■ Your instructions ■
Format the lines running from the line with "Home (22, 16)" up to and including the line with "Electric Mobility (98, 406)" as a JSON list of strings, one string per line, leaving out blank lines.

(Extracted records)
::::

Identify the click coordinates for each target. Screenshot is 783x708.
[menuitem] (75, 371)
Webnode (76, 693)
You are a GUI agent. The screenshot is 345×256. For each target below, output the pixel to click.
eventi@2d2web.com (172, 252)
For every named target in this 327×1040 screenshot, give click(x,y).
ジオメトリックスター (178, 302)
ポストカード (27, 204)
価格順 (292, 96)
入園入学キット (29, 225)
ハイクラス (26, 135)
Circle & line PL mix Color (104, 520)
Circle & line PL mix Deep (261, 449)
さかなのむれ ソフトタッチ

::::

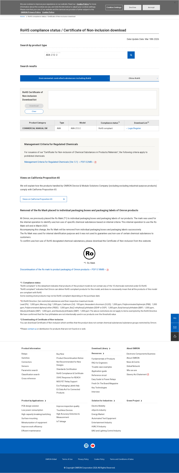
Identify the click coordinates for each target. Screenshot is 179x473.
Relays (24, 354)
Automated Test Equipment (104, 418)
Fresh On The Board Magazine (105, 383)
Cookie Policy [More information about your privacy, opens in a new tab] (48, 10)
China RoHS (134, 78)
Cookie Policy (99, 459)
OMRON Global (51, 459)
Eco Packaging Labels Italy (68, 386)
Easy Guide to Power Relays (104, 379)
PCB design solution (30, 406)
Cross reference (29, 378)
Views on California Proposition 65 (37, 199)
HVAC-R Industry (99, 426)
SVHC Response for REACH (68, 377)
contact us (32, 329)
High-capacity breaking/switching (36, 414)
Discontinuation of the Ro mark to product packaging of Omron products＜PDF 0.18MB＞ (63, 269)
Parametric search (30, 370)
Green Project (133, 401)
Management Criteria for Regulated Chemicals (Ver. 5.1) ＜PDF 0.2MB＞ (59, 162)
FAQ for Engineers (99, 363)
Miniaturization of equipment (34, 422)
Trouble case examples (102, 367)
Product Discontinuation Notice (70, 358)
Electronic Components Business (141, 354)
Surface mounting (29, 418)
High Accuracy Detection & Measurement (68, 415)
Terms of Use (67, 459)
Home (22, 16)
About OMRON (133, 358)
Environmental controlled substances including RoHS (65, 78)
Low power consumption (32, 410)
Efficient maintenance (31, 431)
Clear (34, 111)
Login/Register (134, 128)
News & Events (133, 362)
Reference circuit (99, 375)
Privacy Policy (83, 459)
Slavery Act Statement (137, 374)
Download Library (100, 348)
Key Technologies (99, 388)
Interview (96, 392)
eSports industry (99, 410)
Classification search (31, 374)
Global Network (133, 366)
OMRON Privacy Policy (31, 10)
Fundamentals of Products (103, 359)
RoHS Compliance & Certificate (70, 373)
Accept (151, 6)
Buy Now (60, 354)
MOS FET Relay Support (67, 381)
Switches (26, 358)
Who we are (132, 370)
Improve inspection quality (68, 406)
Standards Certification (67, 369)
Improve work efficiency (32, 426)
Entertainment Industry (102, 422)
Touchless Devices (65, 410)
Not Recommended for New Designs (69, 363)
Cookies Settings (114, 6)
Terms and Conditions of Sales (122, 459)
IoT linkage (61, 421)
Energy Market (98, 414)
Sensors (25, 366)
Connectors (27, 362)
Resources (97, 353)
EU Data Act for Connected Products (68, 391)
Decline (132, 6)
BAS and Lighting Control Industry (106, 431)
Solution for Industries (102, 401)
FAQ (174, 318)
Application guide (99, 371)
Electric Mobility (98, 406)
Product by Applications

::::

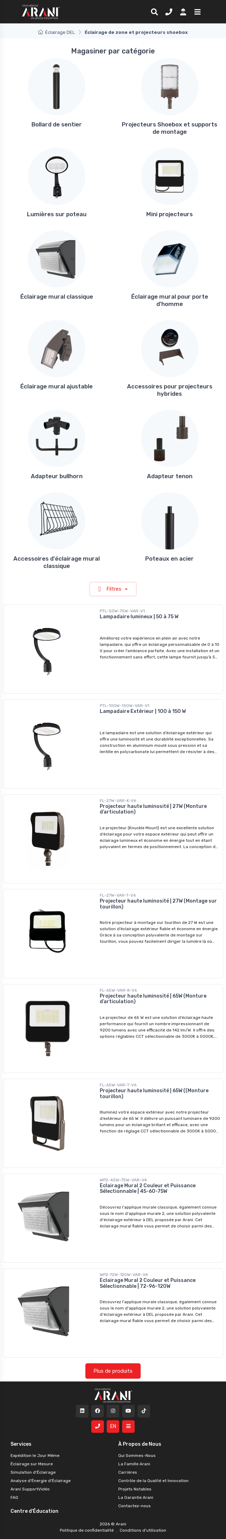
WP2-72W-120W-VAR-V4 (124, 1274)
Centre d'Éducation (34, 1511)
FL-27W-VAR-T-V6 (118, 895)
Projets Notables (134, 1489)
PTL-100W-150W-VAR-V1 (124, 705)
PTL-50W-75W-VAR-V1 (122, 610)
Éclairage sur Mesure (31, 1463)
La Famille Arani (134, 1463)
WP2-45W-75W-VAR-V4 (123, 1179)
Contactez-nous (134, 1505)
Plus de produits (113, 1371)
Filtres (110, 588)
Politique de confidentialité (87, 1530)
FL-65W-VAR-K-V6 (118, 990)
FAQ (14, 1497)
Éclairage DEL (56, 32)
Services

::::

■ Answer to the exercise ■
[
  "Home (22, 16)",
  "About OMRON (133, 358)",
  "Environmental controlled substances including RoHS (65, 78)",
  "Low power consumption (32, 410)",
  "Efficient maintenance (31, 431)",
  "Clear (34, 111)",
  "Login/Register (134, 128)",
  "News & Events (133, 362)",
  "Reference circuit (99, 375)",
  "Privacy Policy (83, 459)",
  "Slavery Act Statement (137, 374)",
  "Download Library (100, 348)",
  "Key Technologies (99, 388)",
  "Interview (96, 392)",
  "eSports industry (99, 410)",
  "Classification search (31, 374)",
  "Global Network (133, 366)",
  "OMRON Privacy Policy (31, 10)",
  "Fundamentals of Products (103, 359)",
  "RoHS Compliance & Certificate (70, 373)",
  "Accept (151, 6)",
  "Buy Now (60, 354)",
  "MOS FET Relay Support (67, 381)",
  "Switches (26, 358)",
  "Who we are (132, 370)",
  "Improve inspection quality (68, 406)",
  "Standards Certification (67, 369)",
  "Improve work efficiency (32, 426)",
  "Entertainment Industry (102, 422)",
  "Touchless Devices (65, 410)",
  "Not Recommended for New Designs (69, 363)",
  "Cookies Settings (114, 6)",
  "Terms and Conditions of Sales (122, 459)",
  "IoT linkage (61, 421)",
  "Energy Market (98, 414)",
  "Sensors (25, 366)",
  "Connectors (27, 362)",
  "Resources (97, 353)",
  "EU Data Act for Connected Products (68, 391)",
  "Decline (132, 6)",
  "BAS and Lighting Control Industry (106, 431)",
  "Solution for Industries (102, 401)",
  "FAQ (174, 318)",
  "Application guide (99, 371)",
  "Electric Mobility (98, 406)"
]